## ACTIVITY 1:
In the passage on imaging post-processing, above what degree of stenosis is it typically regarded as hemodynamically significant?
## ACTIVITY 2:
Please list every high-density structure that the passage on imaging post-processing says can degrade MIP images.

PROVIDED PASSAGE Start Marker

Reports should also document the degree of any hemodynamically significant stenosis (typically regarded as greater than 50 %). The North American Symptomatic Carotid Endarterectomy Trial (NASCET) described a method of quantifying internal carotid artery stenosis. The diameter of the stenotic segment is divided by the diameter of a normal, distal segment of internal carotid artery (where walls are parallel) and subtracted from 1 (1 − (A/B)) [24].

Technical limitations to post-processing may exist, with the main ones being secondary to heavy arterial wall calcification or the presence of an arterial stent, as discussed above. Reviewing the axial source data can be a simple measure to overcome these problems. Post-processing artifacts can also occur, secondary to inadvertent vessel subtraction, particularly with MIP images. Other limitations of MIPs include anatomic overlap of adjacent structures and loss of structural detail with increasing slab thickness. MIP images can be degraded by high-density structures within the imaged field of view, including bone, calcium, stents, and coils. There can also be limited grading of stent lumens on MIP images and thus difficulty with evaluating in-stent restenosis.

With MPRs (especially curved MPRs), artifacts, such as production of pseudostenoses and/or occlusions as a result of inaccurate centerline definition, can occur (Fig. 3c). There can also be limited spatial perception with MPR data sets. Operator dependence is another potential limitation of CMPRs. Eccentric atherosclerotic plaque may be underestimated with the CMPR technique as a result of tracing only the centerline of the artery. Volume-rendered images may not demonstrate aneurysmal dilation of a vessel due to partial luminal thrombosis. Again, review of the axial source data can help solve these problems. Also, anatomic overlap of adjacent structures and loss of structural detail with increased slab thickness may occur with VR post-processing techniques similar to MIP.

PROVIDED PASSAGE End Marker
SUPPLIED ENTRIES Start Marker

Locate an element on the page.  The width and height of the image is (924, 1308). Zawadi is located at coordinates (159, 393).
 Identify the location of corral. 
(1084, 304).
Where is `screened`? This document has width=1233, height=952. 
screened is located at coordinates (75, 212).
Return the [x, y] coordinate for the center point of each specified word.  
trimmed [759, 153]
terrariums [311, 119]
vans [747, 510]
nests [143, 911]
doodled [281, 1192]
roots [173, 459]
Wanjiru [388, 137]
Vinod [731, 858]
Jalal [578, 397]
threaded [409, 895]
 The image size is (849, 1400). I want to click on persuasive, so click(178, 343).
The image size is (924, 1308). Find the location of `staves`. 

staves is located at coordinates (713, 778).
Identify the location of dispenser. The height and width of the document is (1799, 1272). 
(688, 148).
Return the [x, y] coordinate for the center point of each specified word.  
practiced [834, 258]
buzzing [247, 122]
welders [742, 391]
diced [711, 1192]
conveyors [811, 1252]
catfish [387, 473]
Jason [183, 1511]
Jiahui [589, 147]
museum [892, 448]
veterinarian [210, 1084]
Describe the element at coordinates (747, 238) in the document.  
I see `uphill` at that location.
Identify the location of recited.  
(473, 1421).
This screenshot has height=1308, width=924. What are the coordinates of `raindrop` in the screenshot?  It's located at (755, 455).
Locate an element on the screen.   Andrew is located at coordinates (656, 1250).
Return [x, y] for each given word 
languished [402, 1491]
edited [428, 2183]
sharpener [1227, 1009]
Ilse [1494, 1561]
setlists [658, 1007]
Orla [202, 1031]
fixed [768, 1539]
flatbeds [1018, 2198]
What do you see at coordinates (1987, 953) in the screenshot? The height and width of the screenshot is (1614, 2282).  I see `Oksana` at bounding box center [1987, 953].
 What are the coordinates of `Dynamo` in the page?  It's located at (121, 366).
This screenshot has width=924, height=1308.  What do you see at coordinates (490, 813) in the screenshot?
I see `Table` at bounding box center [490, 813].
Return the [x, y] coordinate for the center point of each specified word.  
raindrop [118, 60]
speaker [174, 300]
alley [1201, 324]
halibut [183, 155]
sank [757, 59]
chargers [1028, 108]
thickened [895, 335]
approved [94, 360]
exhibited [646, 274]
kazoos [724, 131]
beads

SUPPLIED ENTRIES End Marker

## ANSWER BOX 1:
Greater than 50%.

## ANSWER BOX 2:
Bone, calcium, stents, and coils.